First thing you could try is connecting from your Virtualmin machine, SSH command line, to your FTP server. Do so via “ftp”, “telnet” and “netcat”, to test different things.
Okay, so the FTP server is working in general, that’s good. I took a look at the Virtualmin source code, and the error message you get doesn’t necessarily mean that the actual connection to the server failed.
Try the following: do ftp xx.xx.xx.xx and log on to the server with the same credentials as you entered in Virtualmin.
Then do the command PWD (in capitals). Do you get a message like 257 / is the current directory then, or ?Invalid command? What if you try pwd in lower case?
I’ve tested some more. And it seems only to be when I’m not doing a full backup with all features. Its only when I Choose some of the feature or servers, it fails.
It works fine on a full backup with all servers and all features?
Then this looks like a Virtualmin bug. VM is using the command “PWD” in capitals, triggering the error you see. The coders will need to fix this and change PWD commands to pwd.
As a quick fix, you can go to the file /usr/share/webmin/virtual-server/backup-libs.pl, line 279, and change the "PWD" there to "pwd". That should fix the issue, although there might be other instances of FTP commands in incorrect capitals.
I sent Eric an email referring to this thread, so he’ll make sure it gets fixed.

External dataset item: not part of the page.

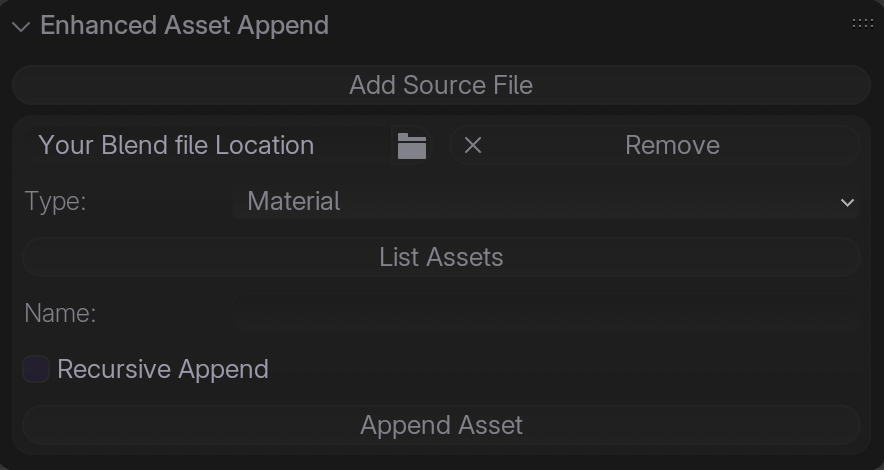
Task: Click the X icon beside Remove
Action: pos(473,146)
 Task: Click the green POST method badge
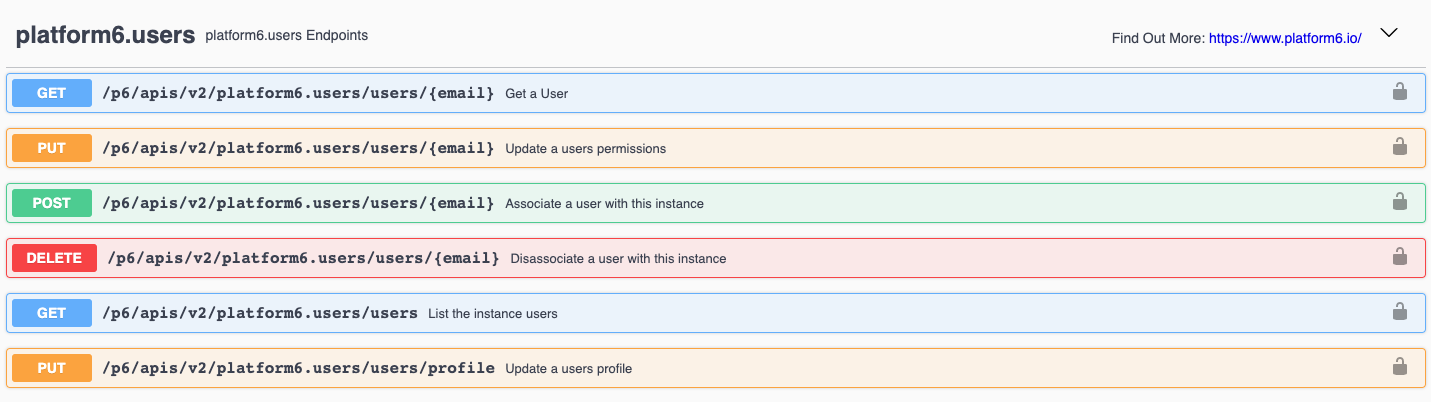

I was a bit suspicious about this upper-lower-case thing, and I checked out the RFC for FTP, and did a test on my system. Apparently, FTP commands are allowed to be both upper and lower case. On my server, both variants work:
220 ProFTPD 1.3.4a Server (Debian) [::ffff:*********]
USER *******
331 Password required for ********
PASS *******
230 User ****** logged in
PWD
257 "/" is the current directory
pwd
257 "/" is the current directory
So you see my system is using the same ProFTPD version as yours. I’m a bit surprised that “PWD” gives an error for you, while “pwd” doesn’t!
Connected to XXX.XXX.XXX.XXX.
220 ProFTPD 1.3.4a Server (Debian) [::ffff:...]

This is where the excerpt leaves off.